Garrod experimentó una punzada de placer indirecto al avistar aquella forma plateada, un organismo matemático, sensible, futurista y prehistórico al mismo tiempo. No esperaba que Esther apreciara el Aurora, y sus ojos le escocieron en señal de agradecimiento. De pronto, se sentía completamente feliz; el incidente del Stiletto rojo había sido indeciblemente trivial. Otro vigilante les hizo señales para que entraran en la reducida zona de aparcamiento que se había creado al borde de la pista mediante cuerdas multicolores atadas a soportes portátiles, en consideración a los concesionarios. Garrod salió del coche y respiró profundamente, intentando llenar los pulmones con los colores pastel de la mañana. El ambiente era cálido, evocativamente adornado con tufos de keroseno.
Esther, extasiado, seguía mirando al Aurora, que asomaba más allá de un entoldado rojo y blanco.
—Las ventanillas parecen muy pequeñas.
—Sólo a causa de la escala. ¿Es un avión enorme, sabes?

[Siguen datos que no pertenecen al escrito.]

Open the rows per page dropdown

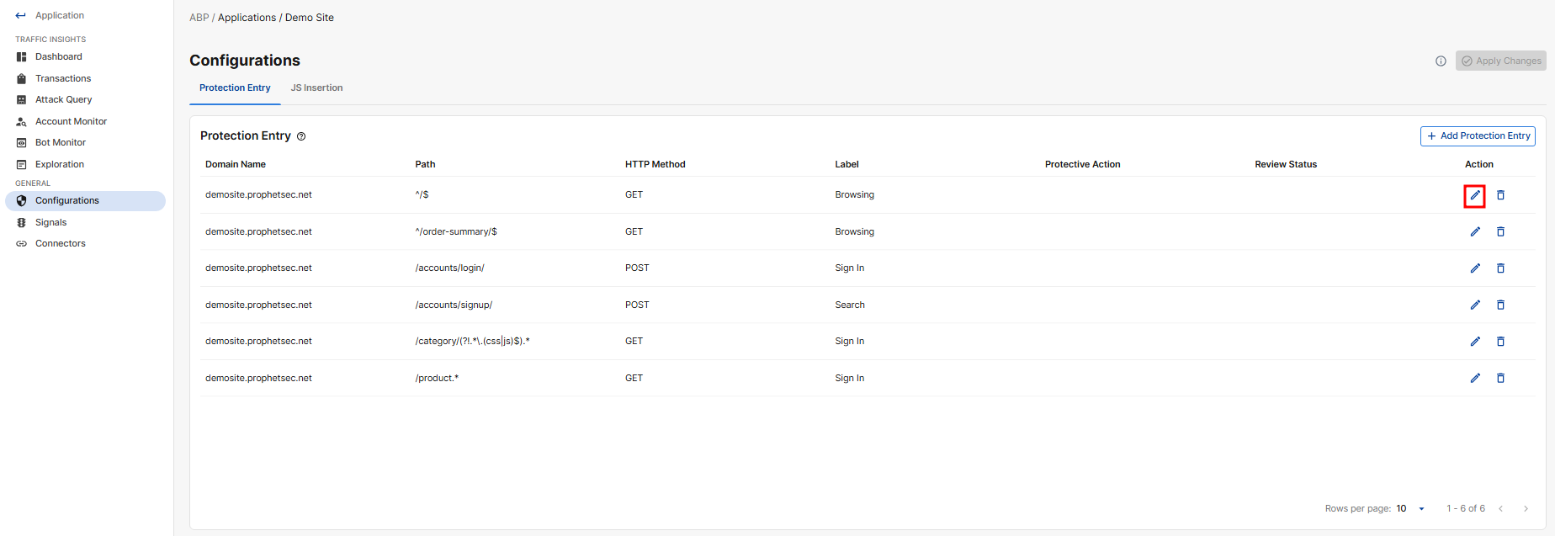[1411, 508]
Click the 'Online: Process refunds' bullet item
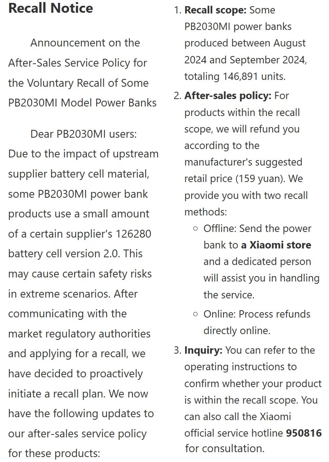Viewport: 329px width, 462px height. [x=257, y=314]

Estamos a más de cuatrocientos metros de distancia.
—Sigo pensando que parece un poco… miope. Es igual que un pájaro que forzase los ojos intentando ver.
Garrod la cogió por el codo y la guió hacia el entoldado.
—La cuestión es que tiene ojos, igual que una aeronave ordinaria. Por eso nuestro Thermgard fue tan importante para el proyecto: permitió a los diseñadores eliminar el peso y complejidad de los blindajes calorífugos usados en el tipo de TSS que está volando actualmente.
—Sólo estaba incordiándole, señor.
Esther abrazó juguetonamente el brazo izquierdo de Alban con los suyos mientras entraban en la sombra relativa del entoldado, y sus menudas y perfectas facciones adquirieron nuevas facetas al sonreír. Con una parte de su mente, Garrod notó que, una vez más, su acaudalada mujer se las había ingeniado para aferrar firme y obviamente su propiedad en el momento en que ambos iban a reunirse con un grupo de extraños; pero él no estaba de humor para poner reparos. Una sensación de nerviosismo empezó a crecer en su interior cuando un hombre alto, de cabello oro y plata, y con un rostro moreno y juvenil, avanzó hacia ellos abriéndose paso e empujones entre el gentío. Era Vernon Maguire, presidente de la Sociedad de Constructores de Aeronaves.
—Me alegro de que pudieras venir, Al. —Maguire miró apreciativamente a Esther—. Y ésta es la niña de Boyd Livingstone, ¿no es así?